Word and element location records
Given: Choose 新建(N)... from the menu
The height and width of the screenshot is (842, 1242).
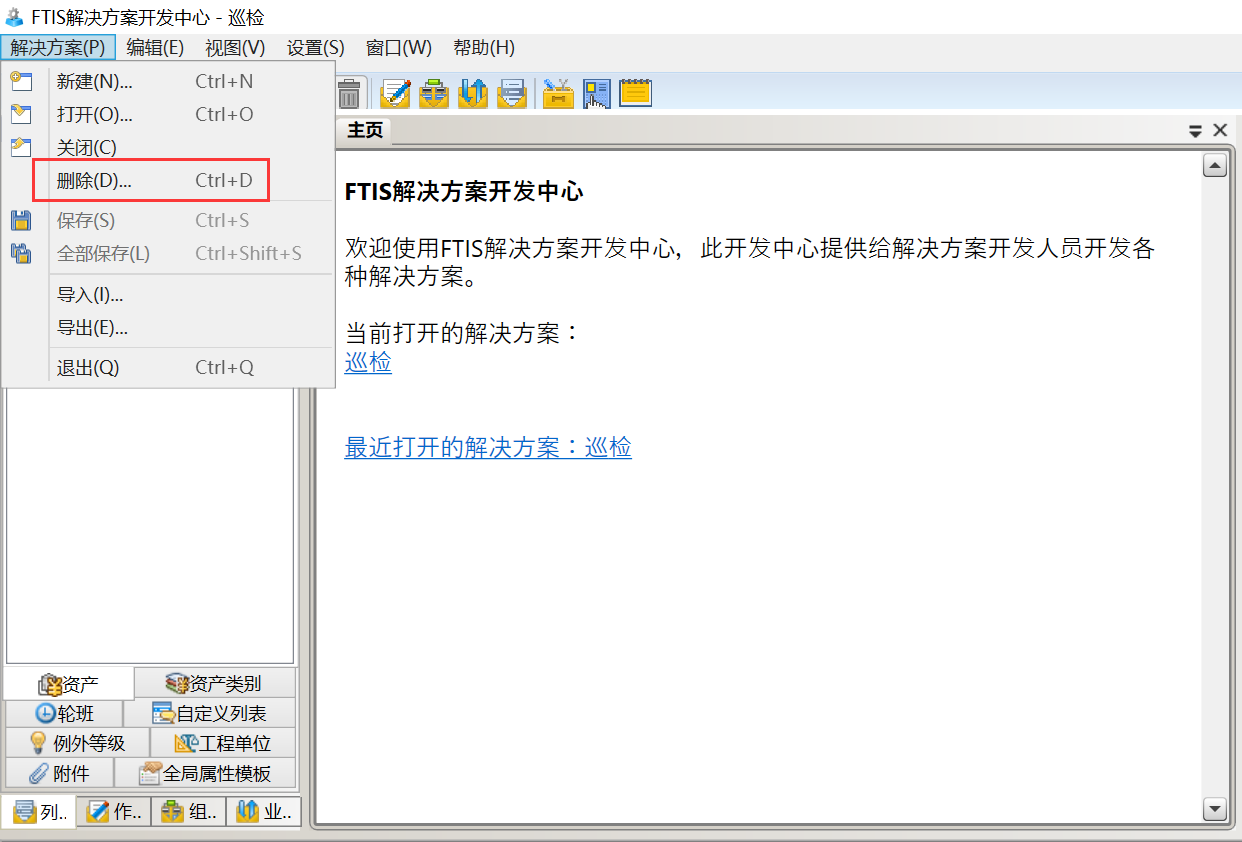Looking at the screenshot, I should 94,82.
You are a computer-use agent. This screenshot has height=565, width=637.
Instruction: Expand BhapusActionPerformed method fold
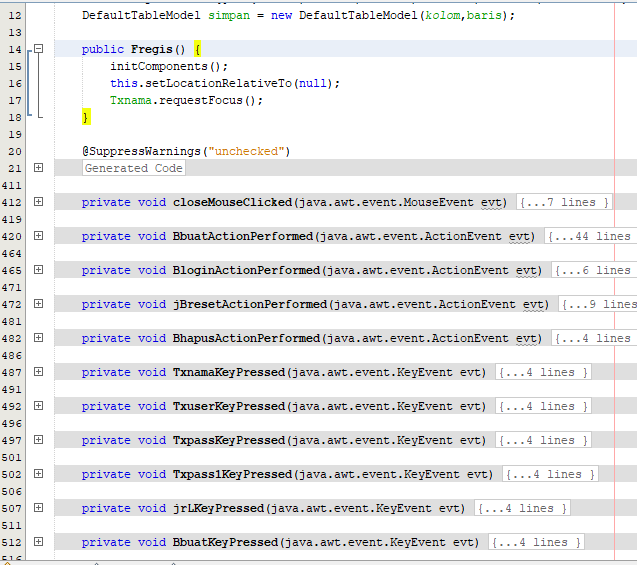[39, 338]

* Exercise prompt *
Rewrite all of the data above, replacing "Instruction" with "Directive" and keeping every other word the same. Leave the pictures out of your answer.

* Final result *
Given: Choose 新建(N)... from the menu
The height and width of the screenshot is (842, 1242).
Looking at the screenshot, I should 94,82.
You are a computer-use agent. This screenshot has height=565, width=637.
Directive: Expand BhapusActionPerformed method fold
[39, 338]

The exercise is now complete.